The prospective, multicenter, randomized controlled EMPROVE trial included 174 patients from 31 sites in North America with advanced emphysema who were older than 40 years with an FEV1 less than 45%, a total lung capacity of 100% or more and a residual volume of 150% or more. Patients were randomly assigned to treatment with the Spiration Valve System (Olympus; n = 113) or the control group (n = 59).

For the current analysis, researchers assessed health-related quality of life at 24-month follow-up. Health-related quality of life was determined using the St. George’s Respiratory Questionnaire, the modified Medical Research Council dyspnea scale and the COPD Assessment Test. At 24 months, researchers had data on 80 patients in the treatment group and 34 in the control group.

At 24 months, results showed sustained health-related quality of life in patients in the treatment group, Criner said. Mean change from baseline to 24 months in the modified Medical Research Council dyspnea scale was –0.6 points compared with the control group (P < .01). The researchers reported a similar improvement of –6.5 points in the St. George’s Respiratory Questionnaire and –2.6 points on the COPD Assessment Test (P < .05 for both).

Change in the global assessment of quality of life was not significant at 24 months.

When evaluating FEV1, researchers reported a 90 mL difference at 24 months favoring the treatment group compared with an intergroup difference of 100 mL at 12 months. Both declines in FEV1 were similar, suggesting disease progression and not change in the trajectory of change with treatment vs. the control group, according to Criner.

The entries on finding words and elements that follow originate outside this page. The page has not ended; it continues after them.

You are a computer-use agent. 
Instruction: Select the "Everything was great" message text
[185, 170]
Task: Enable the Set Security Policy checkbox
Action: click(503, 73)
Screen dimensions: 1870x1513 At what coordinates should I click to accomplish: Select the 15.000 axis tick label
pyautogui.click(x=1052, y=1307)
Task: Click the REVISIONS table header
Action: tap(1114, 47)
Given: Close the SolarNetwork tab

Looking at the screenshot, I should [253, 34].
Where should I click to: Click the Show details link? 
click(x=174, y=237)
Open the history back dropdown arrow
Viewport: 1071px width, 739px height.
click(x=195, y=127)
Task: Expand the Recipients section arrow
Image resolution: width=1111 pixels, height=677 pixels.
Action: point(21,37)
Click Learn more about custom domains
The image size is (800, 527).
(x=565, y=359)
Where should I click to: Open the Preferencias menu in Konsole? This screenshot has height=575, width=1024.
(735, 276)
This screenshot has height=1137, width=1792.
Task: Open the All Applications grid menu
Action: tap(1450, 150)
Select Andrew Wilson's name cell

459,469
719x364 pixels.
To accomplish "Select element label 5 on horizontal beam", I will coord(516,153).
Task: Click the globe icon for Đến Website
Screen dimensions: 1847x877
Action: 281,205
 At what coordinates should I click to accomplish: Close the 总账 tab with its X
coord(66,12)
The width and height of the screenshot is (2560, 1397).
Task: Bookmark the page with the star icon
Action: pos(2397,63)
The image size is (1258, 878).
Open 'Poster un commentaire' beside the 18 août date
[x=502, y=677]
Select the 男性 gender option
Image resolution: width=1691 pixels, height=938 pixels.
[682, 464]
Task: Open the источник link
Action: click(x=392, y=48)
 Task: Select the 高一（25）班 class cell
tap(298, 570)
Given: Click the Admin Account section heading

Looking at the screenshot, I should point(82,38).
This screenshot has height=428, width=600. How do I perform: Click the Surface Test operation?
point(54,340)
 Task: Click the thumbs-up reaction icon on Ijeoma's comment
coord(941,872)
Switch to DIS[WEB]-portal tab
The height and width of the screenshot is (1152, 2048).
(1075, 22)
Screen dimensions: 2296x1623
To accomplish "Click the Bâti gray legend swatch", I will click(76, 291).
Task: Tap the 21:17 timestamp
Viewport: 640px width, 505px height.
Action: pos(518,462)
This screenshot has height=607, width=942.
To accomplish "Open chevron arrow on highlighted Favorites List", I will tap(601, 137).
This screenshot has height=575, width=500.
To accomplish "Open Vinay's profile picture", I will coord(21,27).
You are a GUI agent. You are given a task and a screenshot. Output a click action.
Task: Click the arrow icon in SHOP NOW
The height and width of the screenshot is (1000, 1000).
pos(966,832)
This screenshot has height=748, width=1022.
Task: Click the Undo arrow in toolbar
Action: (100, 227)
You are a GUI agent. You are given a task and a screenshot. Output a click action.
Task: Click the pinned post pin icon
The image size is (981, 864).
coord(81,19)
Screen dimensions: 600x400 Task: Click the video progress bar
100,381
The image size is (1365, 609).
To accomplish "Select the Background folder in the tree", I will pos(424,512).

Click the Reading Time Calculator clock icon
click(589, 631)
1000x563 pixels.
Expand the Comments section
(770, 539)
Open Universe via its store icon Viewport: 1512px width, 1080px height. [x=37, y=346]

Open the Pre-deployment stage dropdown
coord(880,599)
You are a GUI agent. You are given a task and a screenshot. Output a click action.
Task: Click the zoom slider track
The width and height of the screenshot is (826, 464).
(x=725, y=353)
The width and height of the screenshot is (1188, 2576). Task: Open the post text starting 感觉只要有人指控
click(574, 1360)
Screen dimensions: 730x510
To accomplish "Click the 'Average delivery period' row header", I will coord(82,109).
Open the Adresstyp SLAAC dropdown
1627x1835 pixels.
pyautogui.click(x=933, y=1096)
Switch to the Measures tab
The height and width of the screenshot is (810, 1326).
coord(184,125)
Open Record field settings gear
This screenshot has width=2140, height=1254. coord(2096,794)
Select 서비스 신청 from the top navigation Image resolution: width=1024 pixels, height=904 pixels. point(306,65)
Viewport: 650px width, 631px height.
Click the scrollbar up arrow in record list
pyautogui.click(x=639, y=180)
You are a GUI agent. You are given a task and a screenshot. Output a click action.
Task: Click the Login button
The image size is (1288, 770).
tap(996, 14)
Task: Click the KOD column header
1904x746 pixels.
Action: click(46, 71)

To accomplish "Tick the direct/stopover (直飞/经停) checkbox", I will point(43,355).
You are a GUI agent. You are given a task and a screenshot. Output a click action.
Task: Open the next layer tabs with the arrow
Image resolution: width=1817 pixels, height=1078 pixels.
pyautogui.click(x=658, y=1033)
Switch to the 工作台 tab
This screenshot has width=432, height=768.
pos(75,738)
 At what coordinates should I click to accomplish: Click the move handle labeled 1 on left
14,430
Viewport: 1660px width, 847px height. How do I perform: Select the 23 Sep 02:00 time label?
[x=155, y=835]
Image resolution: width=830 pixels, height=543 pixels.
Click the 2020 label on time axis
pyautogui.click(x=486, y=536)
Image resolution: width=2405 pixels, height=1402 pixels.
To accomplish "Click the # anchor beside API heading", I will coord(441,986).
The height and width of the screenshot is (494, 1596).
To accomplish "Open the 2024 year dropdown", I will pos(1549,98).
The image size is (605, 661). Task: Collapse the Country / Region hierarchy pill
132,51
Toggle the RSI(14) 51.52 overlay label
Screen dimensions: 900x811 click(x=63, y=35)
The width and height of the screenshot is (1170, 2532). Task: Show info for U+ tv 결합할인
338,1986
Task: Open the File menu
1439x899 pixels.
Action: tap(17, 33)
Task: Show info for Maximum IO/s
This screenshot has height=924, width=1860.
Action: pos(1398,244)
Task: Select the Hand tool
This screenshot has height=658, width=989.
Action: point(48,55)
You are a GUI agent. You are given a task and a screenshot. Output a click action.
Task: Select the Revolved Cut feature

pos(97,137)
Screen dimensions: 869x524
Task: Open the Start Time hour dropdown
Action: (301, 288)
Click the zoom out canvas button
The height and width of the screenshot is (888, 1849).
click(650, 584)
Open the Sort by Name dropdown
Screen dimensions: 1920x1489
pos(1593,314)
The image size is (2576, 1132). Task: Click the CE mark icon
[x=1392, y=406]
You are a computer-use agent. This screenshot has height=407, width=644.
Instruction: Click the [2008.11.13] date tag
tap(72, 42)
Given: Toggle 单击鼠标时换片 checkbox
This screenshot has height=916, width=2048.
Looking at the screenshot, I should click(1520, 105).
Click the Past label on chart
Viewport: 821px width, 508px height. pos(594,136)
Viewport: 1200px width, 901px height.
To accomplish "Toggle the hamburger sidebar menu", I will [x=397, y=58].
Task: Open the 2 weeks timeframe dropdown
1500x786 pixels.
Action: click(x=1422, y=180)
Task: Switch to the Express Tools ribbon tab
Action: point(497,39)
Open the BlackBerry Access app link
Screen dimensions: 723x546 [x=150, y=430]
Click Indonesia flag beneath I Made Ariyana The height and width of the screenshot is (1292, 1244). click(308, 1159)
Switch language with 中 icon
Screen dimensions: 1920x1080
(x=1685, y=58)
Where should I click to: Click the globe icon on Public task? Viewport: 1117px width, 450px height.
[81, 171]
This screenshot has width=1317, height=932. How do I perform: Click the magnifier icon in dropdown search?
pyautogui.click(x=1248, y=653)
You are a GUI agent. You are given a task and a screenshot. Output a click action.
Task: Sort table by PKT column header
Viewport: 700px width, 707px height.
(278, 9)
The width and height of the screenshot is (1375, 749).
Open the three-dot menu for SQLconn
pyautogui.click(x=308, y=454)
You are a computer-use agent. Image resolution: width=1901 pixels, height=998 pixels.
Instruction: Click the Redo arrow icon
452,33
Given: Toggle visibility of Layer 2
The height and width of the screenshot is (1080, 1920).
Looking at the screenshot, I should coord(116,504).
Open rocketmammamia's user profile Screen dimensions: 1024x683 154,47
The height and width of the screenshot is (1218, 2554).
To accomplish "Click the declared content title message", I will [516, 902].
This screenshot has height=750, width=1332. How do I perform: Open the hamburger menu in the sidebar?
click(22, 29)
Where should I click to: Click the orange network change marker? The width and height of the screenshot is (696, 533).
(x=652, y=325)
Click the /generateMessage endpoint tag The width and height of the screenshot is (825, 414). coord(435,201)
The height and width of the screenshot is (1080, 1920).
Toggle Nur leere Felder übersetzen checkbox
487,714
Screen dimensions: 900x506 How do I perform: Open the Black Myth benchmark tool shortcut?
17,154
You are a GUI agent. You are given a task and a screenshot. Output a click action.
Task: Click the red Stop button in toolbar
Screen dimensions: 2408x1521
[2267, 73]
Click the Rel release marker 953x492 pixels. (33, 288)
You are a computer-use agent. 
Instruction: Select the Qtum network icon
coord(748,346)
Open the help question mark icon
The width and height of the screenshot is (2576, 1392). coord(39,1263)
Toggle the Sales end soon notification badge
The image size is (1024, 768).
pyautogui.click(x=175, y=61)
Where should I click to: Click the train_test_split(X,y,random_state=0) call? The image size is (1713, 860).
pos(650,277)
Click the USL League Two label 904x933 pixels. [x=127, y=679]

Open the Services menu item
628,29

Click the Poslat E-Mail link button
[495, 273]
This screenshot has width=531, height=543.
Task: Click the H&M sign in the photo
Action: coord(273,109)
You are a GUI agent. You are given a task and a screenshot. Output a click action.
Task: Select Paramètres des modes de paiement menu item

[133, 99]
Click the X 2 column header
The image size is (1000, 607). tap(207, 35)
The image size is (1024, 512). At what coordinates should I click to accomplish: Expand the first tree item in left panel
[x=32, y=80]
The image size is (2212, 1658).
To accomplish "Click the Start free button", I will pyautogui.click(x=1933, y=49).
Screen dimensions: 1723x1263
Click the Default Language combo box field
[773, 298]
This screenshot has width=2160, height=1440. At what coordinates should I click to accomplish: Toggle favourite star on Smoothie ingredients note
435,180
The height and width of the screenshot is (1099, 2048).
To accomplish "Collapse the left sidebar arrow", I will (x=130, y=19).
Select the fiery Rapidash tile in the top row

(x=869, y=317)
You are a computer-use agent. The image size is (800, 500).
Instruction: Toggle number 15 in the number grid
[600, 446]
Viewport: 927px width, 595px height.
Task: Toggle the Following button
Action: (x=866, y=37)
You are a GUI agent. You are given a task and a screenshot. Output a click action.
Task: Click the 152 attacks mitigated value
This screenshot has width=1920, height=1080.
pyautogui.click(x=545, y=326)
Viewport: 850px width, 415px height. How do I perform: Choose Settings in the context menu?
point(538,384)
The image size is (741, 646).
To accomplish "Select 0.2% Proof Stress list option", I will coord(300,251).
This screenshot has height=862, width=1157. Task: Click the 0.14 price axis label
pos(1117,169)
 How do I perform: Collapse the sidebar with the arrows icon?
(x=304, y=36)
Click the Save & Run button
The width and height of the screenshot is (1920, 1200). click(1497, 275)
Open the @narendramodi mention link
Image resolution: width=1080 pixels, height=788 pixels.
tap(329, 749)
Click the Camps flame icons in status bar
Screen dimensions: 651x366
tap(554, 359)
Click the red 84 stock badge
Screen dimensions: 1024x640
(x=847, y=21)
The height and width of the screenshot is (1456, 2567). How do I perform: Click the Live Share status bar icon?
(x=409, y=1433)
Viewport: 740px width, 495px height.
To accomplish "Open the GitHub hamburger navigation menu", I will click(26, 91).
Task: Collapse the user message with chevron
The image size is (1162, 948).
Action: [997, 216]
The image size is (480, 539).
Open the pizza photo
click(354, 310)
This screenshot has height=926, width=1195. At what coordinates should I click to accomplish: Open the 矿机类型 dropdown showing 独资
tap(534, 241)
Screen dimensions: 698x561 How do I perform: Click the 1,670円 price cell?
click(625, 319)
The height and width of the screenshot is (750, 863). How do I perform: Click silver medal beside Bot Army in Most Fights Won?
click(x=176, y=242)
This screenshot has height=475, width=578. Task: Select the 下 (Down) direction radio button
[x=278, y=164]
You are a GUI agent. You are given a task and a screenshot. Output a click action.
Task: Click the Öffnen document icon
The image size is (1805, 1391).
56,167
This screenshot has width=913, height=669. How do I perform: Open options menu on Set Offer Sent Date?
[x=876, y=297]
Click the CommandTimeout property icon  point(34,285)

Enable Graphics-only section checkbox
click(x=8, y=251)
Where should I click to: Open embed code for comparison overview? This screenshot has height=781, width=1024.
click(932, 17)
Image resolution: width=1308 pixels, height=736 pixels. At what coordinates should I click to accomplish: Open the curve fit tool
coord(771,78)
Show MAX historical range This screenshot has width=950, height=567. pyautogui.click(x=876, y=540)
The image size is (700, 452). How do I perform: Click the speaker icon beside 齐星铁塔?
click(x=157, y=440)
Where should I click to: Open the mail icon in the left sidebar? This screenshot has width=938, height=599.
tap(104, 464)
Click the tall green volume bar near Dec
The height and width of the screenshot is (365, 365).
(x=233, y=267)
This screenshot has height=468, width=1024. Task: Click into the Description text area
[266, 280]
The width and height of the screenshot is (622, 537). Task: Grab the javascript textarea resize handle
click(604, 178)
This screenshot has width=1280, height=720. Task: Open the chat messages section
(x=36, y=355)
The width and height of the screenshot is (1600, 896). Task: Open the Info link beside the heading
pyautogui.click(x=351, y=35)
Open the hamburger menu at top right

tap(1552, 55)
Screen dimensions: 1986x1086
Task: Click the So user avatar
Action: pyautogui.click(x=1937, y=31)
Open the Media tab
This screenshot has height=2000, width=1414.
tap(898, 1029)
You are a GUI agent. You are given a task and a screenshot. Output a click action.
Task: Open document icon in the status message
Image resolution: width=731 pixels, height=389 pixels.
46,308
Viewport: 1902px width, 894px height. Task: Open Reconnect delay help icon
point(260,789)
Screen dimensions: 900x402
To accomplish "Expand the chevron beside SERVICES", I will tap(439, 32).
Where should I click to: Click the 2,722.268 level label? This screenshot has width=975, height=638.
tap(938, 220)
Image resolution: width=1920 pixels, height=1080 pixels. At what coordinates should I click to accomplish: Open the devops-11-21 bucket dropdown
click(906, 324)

Researchers reported no difference in safety outcomes between the two groups for all serious adverse events plus the components of death, COPD exacerbation, pneumonia or pneumothorax at follow-up.

“We concluded from this study, at 24 months, following up the improved data and randomized controlled trial that Spiration Valve System treatment provided a sustained clinically significant benefit and disease-specific health-related quality of life in patients with severe heterogeneous emphysema,” Criner said. “It also produced statistically significant and clinically meaningful outcomes in lung function dyspnea along with a good safety profile, which indicates durability of its treatment benefits.”